To better manage this, we added the ability for caregivers to indicate a state as ‘busy’ to enable them to slow down the intake of new patients throughout the day and avoid overlong queues. We also improved the features around wait time calculation so patients had a better expectation of how long they would have to wait. 

Be kind to one another

While our fellow caregivers and software systems were being pushed to the brink, we were all having to live in a changed world.

One of my least favorite emails to receive (and send) was one that cancelled long-anticipated vacations. Schools were closed, concerts cancelled, restaurants shut down. We went from optional work-from-home to it being mandatory.

Our response as a team was to find new ways to interact. Our biweekly team happy hour became a weekly Zoom. We encouraged each other to actually turn on our cameras during meetings so we could see each other. We enjoyed the inevitable appearance of pets and children. Our “Where Am I” channel started to include dog walks and just time away from the keyboard.
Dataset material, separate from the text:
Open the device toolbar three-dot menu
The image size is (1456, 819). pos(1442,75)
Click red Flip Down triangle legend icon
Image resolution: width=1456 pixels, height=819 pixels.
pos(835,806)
And we started encouraging each other to take time off, even if it was just to be home, and completely stay off work communication. 

Beyond COVID-19

The first big wave of virtual visit requests started to slow down mid-March. A second spike started at the end of June. We revisited many of the lessons we learned the first time and were able to respond to new bottlenecks more rapidly, though we still have work to do to support our patients, caregivers, and health system.

Scaling a complex system under stress is a hard thing to do. In our case, it helped considerably to know that what we were doing directly helped patients who were seeking healthcare during the pandemic. But that added its own levels of stress, and we worried we weren’t doing enough, fast enough. During this time we made sure to support each other and celebrate every achievement, which fueled our motivation and helped us maintain our high performance.  

I’m proud to be part of a team that was able to help so many people in the pandemic, and a huge part of that was being able to recognize and respond to the moment-by-moment strains on our system. 

I’ll take the lessons we learned to better inform our future technical decisions. I don’t ever again want to scale in the face of a global pandemic, but I want to be prepared if I have to.